Sempre que há um caso de estupro que repercute nas mídias sociais, seja envolvendo celebridades ou cidadãos anônimos, há questões polêmicas que insistem em ressurgir. No geral elas são voltadas à vítima, é claro, visto que vivemos numa sociedade que foi estruturada para culpabilizá-la e descredibilizá-la. Uma grande pergunta que é feita é sobre o tempo que a vítima levou para reportar o estupro às autoridades; por que há casos que passam-se meses ou até anos para fazer uma denúncia? Ou quando o estuprador ainda é alguém do ciclo social da vítima, é posto em cheque se a história é verdade já que há permanências (como o caso de um abusador ser da família ou grupo de amigos e a vítima continuar convivendo com ele, por exemplo). Por fim, a sociedade é tão doente que é dificultoso por vezes até mesmo assimilar o conceito de “estupro”, mas simplifiquemos aqui: tudo a partir do “não” é estupro.

Está Tudo Certo propõe um exercício de compreensão ao telespectador, na medida em que mostra a história de Janne (Aenne Schwarz), uma mulher que, como tantas, escolhe seguir com sua vida “normalmente” após ser estuprada. Ela alterna entre ter consciência da violência e negá-la e não partilha com ninguém o que aconteceu; porém, tal omissão tem consequências diretas em sua vida afetiva e saúde psicológica. O relacionamento que tem com Piet (Andreas Döhler), que já parece confuso o suficiente por si só, ganha novas barreiras de comunicação que se engrossam por conta do silêncio de Janne. Soma-se isso à seu novo trabalho, que tem a macabra condição de dividir espaço com seu estuprador que trabalha na mesma editora que ela.

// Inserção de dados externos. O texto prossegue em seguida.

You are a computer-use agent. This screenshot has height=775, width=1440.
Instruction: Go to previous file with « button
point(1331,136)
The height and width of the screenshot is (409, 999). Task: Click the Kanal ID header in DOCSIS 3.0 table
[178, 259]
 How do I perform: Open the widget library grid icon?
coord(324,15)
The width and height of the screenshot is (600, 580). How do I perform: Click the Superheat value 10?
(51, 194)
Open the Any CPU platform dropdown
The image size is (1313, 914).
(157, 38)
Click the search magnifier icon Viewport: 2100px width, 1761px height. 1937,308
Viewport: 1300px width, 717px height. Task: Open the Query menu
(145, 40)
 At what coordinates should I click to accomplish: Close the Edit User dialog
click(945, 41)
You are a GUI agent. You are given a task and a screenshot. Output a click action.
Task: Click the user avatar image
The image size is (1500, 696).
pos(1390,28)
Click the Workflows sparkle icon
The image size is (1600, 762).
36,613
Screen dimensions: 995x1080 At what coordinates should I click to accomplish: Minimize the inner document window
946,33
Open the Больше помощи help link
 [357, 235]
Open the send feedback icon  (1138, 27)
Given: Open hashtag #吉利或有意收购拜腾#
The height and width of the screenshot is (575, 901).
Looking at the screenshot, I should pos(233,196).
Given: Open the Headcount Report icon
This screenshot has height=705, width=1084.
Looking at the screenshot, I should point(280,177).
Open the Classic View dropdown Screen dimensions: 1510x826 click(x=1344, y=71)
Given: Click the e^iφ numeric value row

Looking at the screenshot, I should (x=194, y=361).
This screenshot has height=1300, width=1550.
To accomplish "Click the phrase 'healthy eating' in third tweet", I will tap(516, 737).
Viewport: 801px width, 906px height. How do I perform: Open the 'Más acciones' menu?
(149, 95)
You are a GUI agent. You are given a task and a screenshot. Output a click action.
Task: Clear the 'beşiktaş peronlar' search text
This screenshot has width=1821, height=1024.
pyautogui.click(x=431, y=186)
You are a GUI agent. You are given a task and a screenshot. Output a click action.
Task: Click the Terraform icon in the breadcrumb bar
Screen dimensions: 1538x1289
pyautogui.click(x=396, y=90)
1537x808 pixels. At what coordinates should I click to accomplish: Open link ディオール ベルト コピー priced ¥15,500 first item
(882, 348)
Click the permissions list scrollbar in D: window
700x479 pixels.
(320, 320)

O caso do filme serve para desmistificar que o estupro acontece no geral em uma viela deserta à noite por um sujeito desconhecido que o imaginário constrói como alguém antissocial, doente ou psicopata. Entretanto, o sujeito muitas vezes é alguém absolutamente comum, que paga seus impostos, é um marido amoroso e ama os animais – e isso é ainda mais assustador, e é por isso propositalmente afastado do debate sobre o estupro por obrigar a discutir os porquês que não mais se justificam em transtornos mentais individuais, mas, sim, coletivos e sociais.

Por que Janna escolhe, a todo custo, o silêncio – ainda que esse silêncio se mostre um caminho cruel, solitário doloroso? Não há uma única resposta para isso, mas aqui vão algumas. O silêncio é como uma capa de invisibilidade sobre o indesejado, ainda que essa seja uma ideia delirante e que você saiba que capas de invisibilidade são ficcionais. Afinal, por vezes, a fuga para o ficcional é o que torna o real praticável. Além disso, quão custoso pode ser a fala? Um emprego? Um relacionamento? A fala tira a capa e expõe; e o custo dessa exposição pode ser tido como muito alto para algumas pessoas.

Ainda que trate de uma temática extremamente necessária e sensível, o filme tem um ritmo que arrasta e não conta com grandes diálogos – o que creio ser até intencional, mas que, na minha percepção, deu à obra um tom frio e indiferente. A falta de afeto dentro da história, em absolutamente todas as cenas, é agonizante, e é difícil dizer até que ponto todo distanciamento no roteiro foi orgânico, fruto de uma sociedade culturalmente mais fechada se comparada com a nossa, ou premeditado, manchando a narrativa com certa inanição.

Por fim, o fato é que o abuso te coloca em conflitos internos inevitáveis. Há a vontade de seguir em frente enquanto ainda se vive as sequelas, custe o que custar. Há também vontade de sabotar-se quando tudo vai bem. A tentação de silenciar-se como alcance mais rápido da cura existe, mas esse atalho pode ser só um disfarce do profundo medo de tocar na ferida. De maneira um pouco confusa, mas bem intencionada, o filme Está Tudo Certo mostra que não se acorda cicatrizada da noite pro dia e que negar processos, por mais arrasadores que eles sejam, não soluciona e sim prorroga embates emocionais –  pois eles eventualmente vêm e resta estar preparada para enfrentá-los.